• [Work instructions]
Would you please output, word for word, the span of the listing below that opens on the line containing "Image resolution: width=787" and closes on the line containing "Select the 'September 2020' start date value"? Include both ends and nothing more.

====================

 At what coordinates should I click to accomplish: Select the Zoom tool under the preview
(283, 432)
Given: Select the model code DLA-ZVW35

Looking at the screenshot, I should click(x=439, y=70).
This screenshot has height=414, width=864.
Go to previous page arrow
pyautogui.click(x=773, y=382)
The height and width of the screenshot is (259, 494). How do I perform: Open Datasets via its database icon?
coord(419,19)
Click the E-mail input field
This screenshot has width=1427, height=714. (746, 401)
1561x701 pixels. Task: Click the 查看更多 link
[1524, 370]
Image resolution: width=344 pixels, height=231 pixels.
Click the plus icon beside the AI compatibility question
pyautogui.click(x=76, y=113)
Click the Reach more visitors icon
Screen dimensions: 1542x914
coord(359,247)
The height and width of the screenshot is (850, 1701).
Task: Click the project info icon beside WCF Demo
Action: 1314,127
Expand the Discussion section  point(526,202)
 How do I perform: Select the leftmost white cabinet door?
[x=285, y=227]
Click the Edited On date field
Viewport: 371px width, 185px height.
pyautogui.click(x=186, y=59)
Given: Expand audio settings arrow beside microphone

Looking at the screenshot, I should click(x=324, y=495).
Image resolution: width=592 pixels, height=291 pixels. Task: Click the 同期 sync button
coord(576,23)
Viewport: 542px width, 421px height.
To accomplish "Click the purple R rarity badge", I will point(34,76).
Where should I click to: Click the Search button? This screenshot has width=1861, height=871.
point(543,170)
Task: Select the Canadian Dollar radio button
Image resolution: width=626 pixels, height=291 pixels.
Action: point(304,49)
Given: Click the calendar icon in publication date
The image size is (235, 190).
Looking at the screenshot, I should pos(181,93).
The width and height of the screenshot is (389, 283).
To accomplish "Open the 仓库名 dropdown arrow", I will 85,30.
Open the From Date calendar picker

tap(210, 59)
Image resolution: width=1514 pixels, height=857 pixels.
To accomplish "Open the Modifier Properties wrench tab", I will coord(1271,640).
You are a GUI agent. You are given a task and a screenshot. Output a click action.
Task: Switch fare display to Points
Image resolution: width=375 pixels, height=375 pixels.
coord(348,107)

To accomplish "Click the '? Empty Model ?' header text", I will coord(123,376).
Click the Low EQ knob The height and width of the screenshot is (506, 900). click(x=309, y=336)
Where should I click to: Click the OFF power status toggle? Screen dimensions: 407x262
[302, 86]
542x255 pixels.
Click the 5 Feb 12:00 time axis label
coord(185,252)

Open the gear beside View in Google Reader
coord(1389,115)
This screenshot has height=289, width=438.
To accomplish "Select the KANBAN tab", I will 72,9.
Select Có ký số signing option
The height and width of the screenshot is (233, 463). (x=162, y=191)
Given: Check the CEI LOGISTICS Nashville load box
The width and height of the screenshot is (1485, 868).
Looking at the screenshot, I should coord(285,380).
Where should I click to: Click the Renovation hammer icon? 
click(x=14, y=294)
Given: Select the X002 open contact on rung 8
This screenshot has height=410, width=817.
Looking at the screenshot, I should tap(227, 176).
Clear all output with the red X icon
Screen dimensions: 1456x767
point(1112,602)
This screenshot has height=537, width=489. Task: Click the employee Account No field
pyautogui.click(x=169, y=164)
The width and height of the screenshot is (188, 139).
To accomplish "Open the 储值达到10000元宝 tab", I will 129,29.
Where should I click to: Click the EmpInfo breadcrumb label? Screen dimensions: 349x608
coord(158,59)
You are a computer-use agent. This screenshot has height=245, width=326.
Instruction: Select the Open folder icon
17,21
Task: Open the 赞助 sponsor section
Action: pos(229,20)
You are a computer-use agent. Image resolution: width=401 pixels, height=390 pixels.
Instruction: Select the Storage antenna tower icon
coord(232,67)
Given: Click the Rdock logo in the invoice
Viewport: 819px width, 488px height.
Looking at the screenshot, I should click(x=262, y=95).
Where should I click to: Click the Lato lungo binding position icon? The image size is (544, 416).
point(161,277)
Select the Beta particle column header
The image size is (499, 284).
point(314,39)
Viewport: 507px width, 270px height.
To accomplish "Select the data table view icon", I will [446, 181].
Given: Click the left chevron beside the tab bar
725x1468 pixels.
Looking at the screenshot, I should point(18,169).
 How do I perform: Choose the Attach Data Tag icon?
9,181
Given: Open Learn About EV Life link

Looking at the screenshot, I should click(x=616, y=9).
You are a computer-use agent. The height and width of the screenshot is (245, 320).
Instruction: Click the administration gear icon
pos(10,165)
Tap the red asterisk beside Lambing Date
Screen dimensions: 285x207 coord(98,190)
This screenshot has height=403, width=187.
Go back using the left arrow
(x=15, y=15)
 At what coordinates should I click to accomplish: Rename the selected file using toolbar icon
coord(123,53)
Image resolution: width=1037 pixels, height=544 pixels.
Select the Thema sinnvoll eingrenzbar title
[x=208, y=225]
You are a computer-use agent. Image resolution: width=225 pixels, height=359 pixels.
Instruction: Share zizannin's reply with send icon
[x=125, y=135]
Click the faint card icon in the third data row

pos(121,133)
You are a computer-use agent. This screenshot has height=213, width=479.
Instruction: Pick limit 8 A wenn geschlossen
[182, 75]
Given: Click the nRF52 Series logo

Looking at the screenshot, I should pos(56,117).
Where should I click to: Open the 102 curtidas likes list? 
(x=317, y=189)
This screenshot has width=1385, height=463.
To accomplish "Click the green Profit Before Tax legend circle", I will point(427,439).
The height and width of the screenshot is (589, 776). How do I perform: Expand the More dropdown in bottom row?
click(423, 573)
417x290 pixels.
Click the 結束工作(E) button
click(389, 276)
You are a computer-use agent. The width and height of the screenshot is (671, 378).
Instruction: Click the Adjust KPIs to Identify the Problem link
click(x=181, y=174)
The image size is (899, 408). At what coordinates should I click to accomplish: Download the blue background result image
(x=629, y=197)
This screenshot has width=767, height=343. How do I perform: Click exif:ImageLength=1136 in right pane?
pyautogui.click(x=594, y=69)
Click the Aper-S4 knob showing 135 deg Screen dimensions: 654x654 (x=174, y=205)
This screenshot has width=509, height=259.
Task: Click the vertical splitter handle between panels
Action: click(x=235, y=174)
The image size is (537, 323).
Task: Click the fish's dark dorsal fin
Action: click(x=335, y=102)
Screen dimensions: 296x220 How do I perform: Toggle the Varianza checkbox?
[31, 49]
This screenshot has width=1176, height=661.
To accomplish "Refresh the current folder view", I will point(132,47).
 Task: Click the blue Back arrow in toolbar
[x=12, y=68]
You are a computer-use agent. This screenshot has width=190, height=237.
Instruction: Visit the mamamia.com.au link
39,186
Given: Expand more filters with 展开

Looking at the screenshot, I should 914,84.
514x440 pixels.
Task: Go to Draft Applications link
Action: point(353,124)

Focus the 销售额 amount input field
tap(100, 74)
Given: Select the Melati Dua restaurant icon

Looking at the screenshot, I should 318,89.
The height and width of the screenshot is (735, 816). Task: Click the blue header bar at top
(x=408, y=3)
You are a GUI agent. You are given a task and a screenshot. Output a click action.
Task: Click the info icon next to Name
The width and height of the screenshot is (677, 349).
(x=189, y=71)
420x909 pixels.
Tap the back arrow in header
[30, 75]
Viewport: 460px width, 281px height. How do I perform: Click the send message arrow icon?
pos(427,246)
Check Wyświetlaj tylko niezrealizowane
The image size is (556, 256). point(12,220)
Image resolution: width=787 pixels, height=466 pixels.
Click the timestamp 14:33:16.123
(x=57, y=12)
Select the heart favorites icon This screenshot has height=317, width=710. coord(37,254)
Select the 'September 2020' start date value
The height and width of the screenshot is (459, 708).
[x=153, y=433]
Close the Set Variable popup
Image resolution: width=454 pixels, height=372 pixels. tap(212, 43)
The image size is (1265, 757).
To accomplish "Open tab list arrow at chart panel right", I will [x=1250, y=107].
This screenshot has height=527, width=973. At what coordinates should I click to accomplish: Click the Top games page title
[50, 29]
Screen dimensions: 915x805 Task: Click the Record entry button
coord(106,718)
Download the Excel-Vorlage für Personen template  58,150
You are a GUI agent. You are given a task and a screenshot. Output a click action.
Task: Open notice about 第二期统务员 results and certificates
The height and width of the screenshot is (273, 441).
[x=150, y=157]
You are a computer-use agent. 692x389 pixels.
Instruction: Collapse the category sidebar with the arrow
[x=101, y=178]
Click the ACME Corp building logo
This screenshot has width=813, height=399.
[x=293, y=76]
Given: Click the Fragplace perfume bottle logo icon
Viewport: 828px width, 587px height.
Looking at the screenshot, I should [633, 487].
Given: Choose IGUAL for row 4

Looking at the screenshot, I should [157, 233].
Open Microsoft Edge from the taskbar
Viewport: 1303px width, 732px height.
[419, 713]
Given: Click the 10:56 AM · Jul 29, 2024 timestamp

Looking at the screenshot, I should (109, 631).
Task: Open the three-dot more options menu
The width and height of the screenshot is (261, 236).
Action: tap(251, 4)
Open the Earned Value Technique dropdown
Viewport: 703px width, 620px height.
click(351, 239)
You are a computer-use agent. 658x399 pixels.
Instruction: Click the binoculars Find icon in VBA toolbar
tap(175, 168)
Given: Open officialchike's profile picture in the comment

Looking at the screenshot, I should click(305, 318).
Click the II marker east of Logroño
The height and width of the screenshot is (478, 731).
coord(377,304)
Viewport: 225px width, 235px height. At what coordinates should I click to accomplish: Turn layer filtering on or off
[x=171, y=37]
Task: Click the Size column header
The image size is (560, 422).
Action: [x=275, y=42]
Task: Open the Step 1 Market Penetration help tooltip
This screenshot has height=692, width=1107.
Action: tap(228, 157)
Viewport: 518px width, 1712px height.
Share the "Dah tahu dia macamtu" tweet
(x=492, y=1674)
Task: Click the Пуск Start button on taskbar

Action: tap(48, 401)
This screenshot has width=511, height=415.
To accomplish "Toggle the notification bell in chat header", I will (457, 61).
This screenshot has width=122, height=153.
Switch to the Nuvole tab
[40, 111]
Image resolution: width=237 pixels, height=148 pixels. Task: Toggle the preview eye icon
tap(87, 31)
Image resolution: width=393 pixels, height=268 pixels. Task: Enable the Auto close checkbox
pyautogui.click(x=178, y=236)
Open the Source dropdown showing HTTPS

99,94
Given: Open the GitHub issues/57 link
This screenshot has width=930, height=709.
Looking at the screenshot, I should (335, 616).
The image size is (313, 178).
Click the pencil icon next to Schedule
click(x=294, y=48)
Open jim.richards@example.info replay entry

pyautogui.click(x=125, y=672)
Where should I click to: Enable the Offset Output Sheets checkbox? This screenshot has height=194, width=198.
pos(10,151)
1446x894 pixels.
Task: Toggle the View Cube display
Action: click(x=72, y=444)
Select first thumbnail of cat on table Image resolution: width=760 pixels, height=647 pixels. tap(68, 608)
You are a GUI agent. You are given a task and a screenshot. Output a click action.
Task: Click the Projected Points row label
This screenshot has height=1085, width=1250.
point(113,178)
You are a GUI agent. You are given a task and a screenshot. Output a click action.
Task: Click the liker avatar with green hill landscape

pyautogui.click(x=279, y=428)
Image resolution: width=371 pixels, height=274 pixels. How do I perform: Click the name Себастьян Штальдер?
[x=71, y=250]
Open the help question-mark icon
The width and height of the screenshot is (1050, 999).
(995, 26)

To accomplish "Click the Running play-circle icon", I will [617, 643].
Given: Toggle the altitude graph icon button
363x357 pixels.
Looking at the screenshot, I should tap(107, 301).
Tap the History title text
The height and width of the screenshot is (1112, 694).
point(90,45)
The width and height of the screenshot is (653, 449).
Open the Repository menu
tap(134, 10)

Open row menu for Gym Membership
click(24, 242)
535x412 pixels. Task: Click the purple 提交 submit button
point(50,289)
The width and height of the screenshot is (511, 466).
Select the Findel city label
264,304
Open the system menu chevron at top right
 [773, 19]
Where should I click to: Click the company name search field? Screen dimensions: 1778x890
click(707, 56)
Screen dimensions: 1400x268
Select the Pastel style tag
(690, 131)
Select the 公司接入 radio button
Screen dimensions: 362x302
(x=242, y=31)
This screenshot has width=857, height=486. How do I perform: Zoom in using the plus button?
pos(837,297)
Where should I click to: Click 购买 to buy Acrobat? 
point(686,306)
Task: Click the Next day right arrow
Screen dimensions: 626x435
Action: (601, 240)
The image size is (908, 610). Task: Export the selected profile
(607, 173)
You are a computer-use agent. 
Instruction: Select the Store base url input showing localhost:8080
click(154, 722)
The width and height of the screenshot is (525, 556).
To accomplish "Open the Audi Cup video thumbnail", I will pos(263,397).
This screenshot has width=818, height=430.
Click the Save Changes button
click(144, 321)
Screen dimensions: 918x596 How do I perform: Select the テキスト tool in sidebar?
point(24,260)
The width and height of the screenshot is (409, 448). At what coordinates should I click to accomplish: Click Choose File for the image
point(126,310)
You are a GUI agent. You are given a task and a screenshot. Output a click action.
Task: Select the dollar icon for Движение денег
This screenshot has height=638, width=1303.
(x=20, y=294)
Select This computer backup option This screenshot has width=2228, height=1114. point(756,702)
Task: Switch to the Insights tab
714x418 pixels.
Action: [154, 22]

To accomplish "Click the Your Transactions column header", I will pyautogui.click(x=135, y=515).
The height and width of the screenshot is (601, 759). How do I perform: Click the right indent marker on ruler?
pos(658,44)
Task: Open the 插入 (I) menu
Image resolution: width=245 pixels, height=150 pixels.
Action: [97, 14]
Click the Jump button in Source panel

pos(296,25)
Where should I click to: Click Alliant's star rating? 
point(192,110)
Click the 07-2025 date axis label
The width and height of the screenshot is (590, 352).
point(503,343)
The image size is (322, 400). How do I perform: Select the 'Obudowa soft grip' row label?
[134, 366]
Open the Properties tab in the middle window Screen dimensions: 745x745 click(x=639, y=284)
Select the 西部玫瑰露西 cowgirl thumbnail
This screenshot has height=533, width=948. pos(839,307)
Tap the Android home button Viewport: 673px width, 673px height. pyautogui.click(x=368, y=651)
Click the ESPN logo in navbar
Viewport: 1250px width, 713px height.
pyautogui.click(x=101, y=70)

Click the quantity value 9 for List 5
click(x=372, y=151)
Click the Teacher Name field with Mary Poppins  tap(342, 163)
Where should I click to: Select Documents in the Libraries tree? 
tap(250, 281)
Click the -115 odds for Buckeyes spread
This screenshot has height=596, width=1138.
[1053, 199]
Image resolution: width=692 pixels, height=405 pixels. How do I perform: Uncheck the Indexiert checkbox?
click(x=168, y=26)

====================

• [Response to the exercise]
Image resolution: width=787 pixels, height=466 pixels.
Click the timestamp 14:33:16.123
(x=57, y=12)
Select the heart favorites icon This screenshot has height=317, width=710. coord(37,254)
Select the 'September 2020' start date value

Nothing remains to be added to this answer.